» **Exercise requirements**
Filter the listing below down to the lines with the word "Collapse" and copy those.

[[ Extracted information, beginning ]]

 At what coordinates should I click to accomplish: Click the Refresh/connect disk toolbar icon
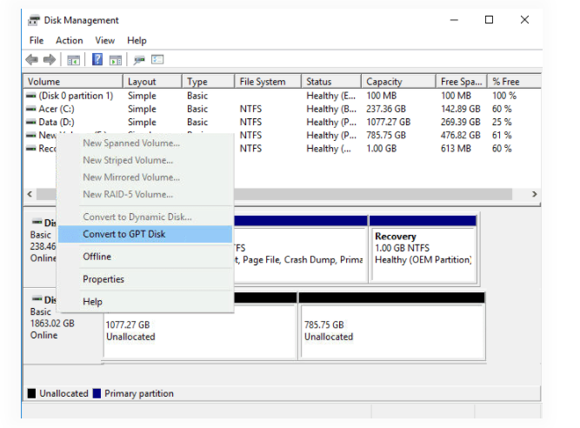coord(139,59)
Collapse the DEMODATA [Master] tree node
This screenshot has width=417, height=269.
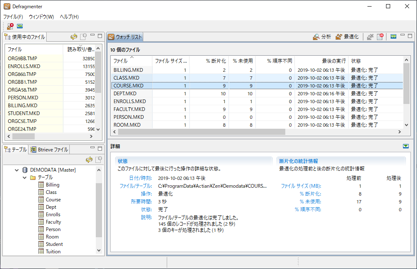pos(17,170)
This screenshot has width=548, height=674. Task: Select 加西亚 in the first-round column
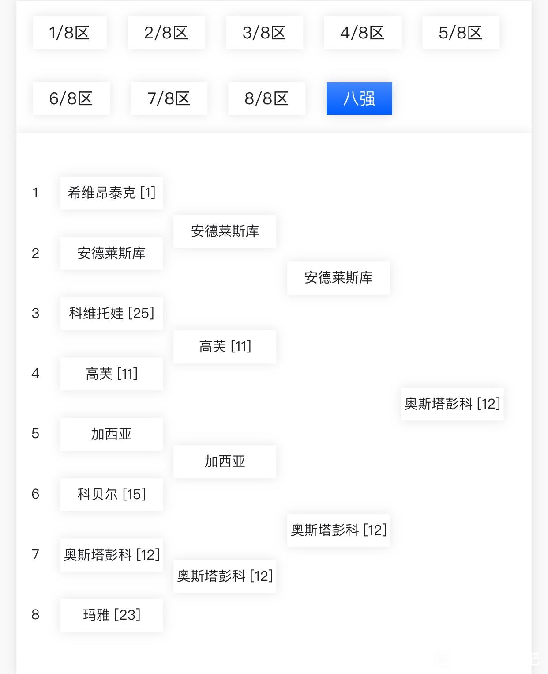112,434
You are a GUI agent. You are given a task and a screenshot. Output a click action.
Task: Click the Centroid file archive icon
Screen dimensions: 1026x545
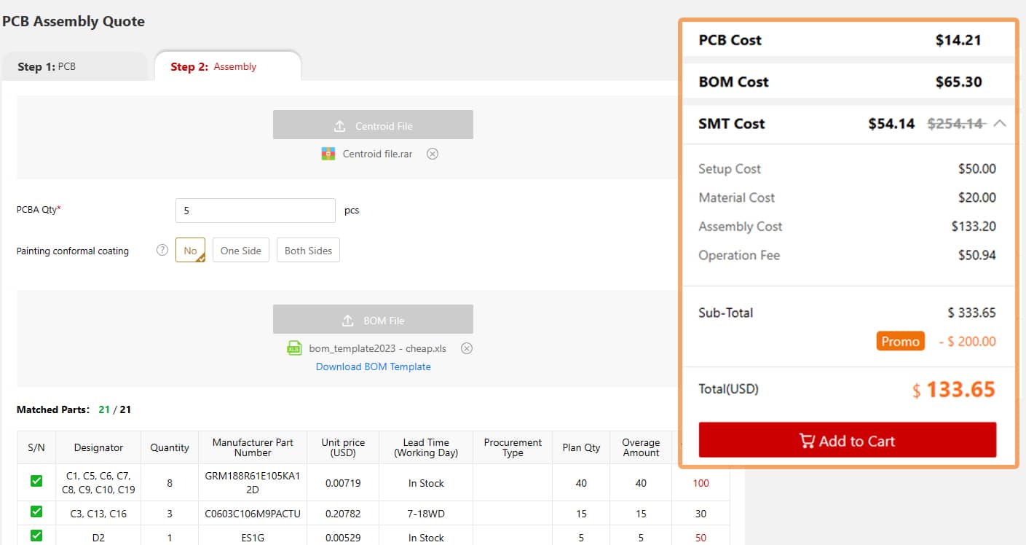(328, 154)
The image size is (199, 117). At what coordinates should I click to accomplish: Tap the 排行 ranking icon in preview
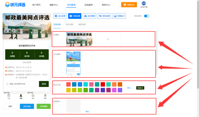click(x=33, y=96)
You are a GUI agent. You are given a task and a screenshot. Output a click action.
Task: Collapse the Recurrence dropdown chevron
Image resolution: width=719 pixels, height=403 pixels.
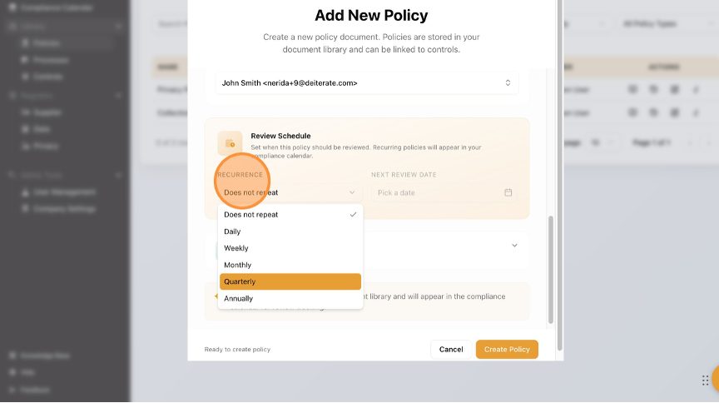tap(352, 192)
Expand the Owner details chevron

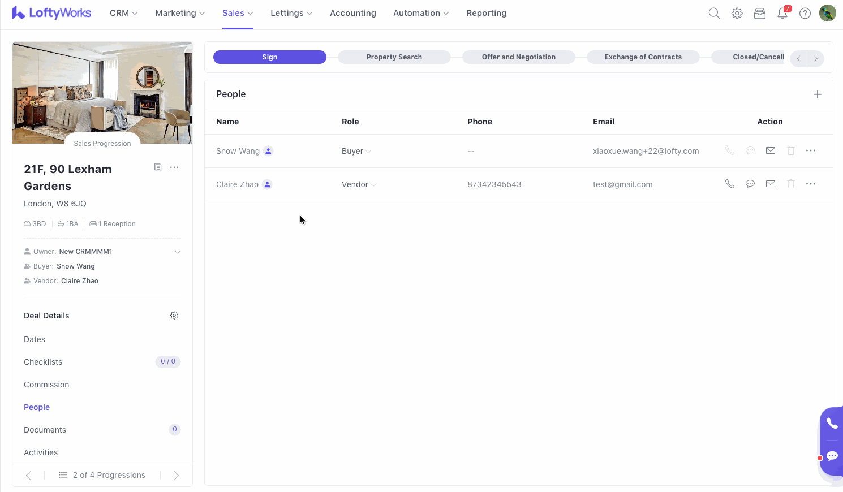(178, 252)
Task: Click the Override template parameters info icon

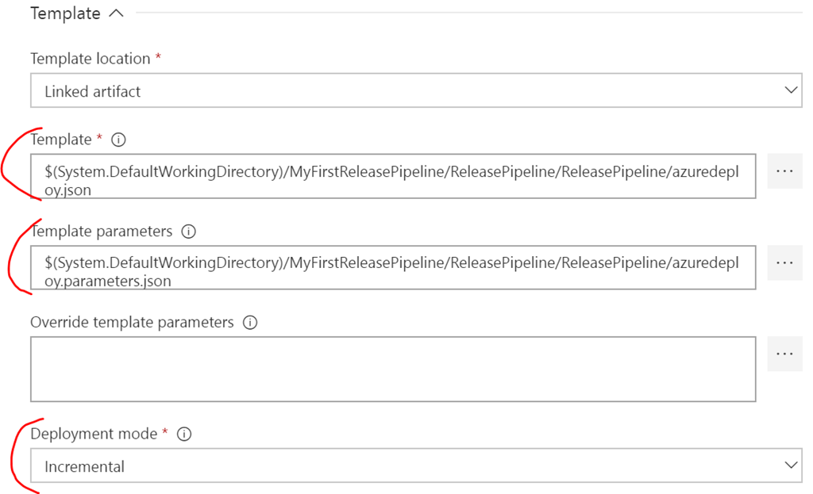Action: (x=250, y=323)
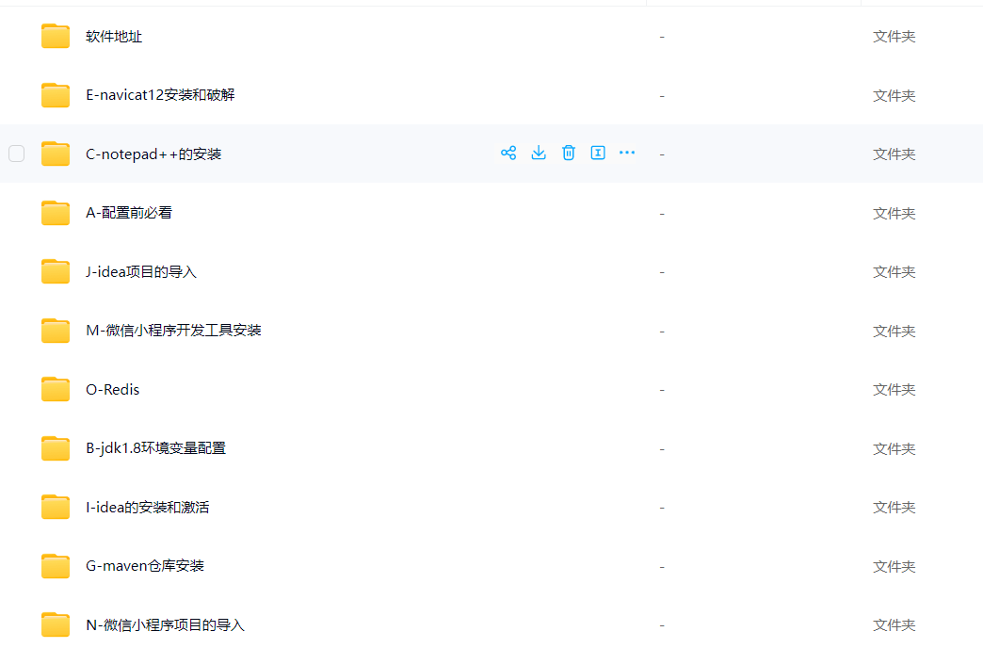
Task: Click the folder icon beside 软件地址
Action: click(x=55, y=36)
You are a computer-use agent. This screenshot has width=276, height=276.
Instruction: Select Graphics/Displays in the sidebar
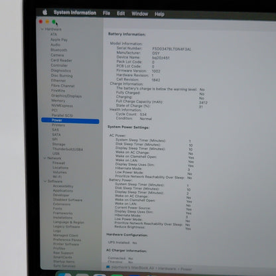click(x=66, y=96)
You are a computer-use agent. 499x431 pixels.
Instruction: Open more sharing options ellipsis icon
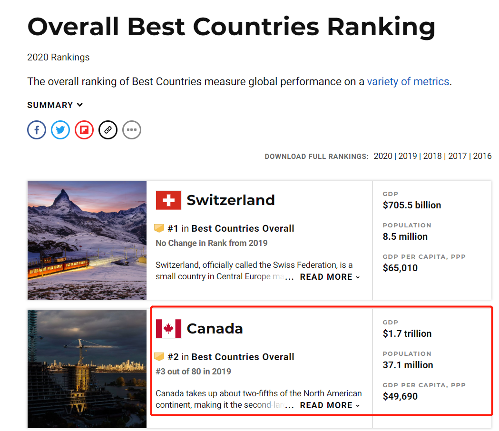(x=132, y=130)
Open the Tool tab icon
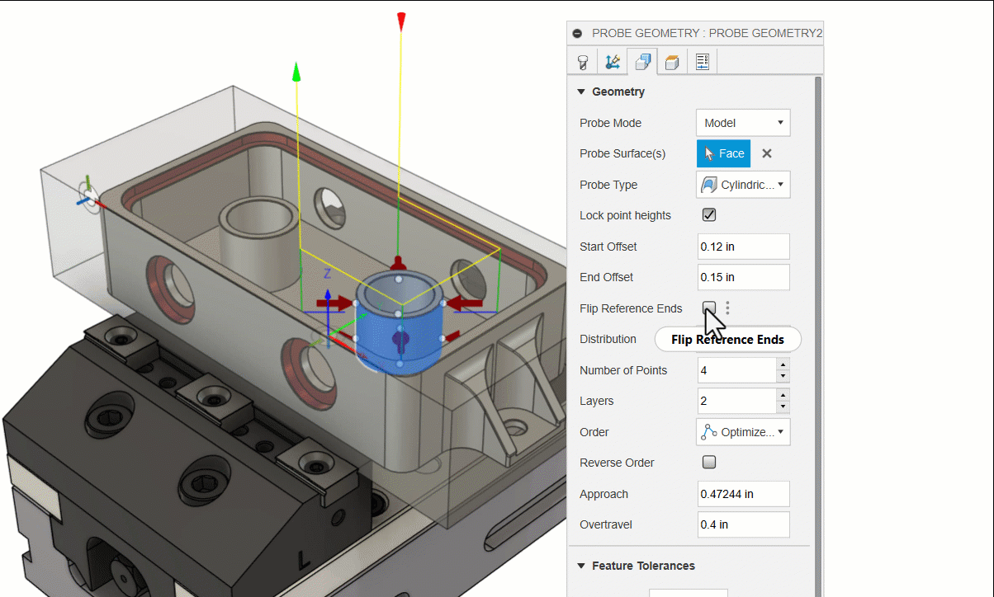This screenshot has width=994, height=597. coord(583,62)
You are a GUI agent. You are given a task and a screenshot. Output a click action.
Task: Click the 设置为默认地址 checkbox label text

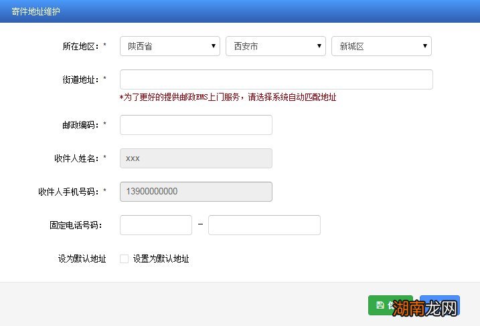(161, 259)
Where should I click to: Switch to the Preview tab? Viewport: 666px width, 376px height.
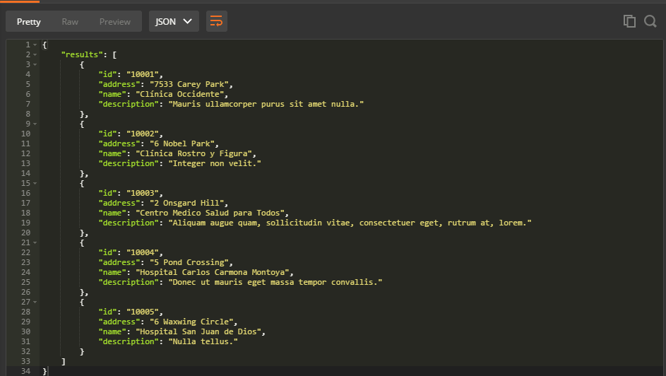pyautogui.click(x=114, y=22)
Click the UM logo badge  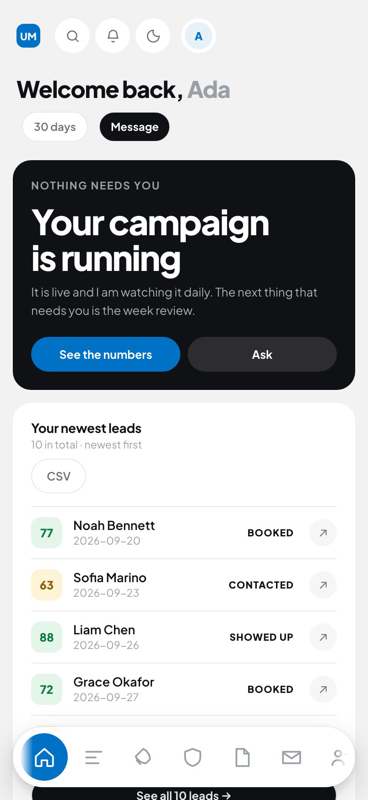pyautogui.click(x=28, y=36)
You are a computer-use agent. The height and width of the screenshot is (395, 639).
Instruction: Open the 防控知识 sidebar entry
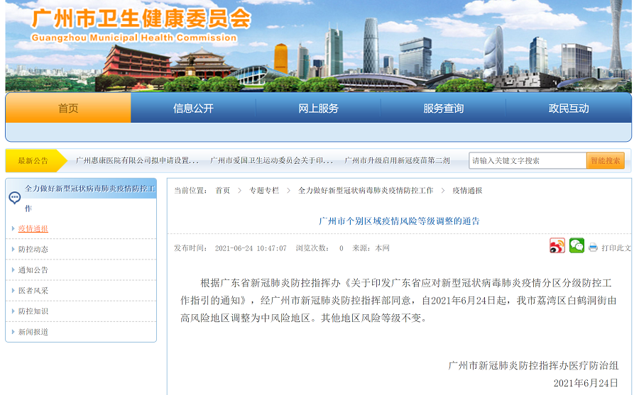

[[ Extracted information, end ]]

» **Response**
Collapse the DEMODATA [Master] tree node
Task: Collapse the Recurrence dropdown chevron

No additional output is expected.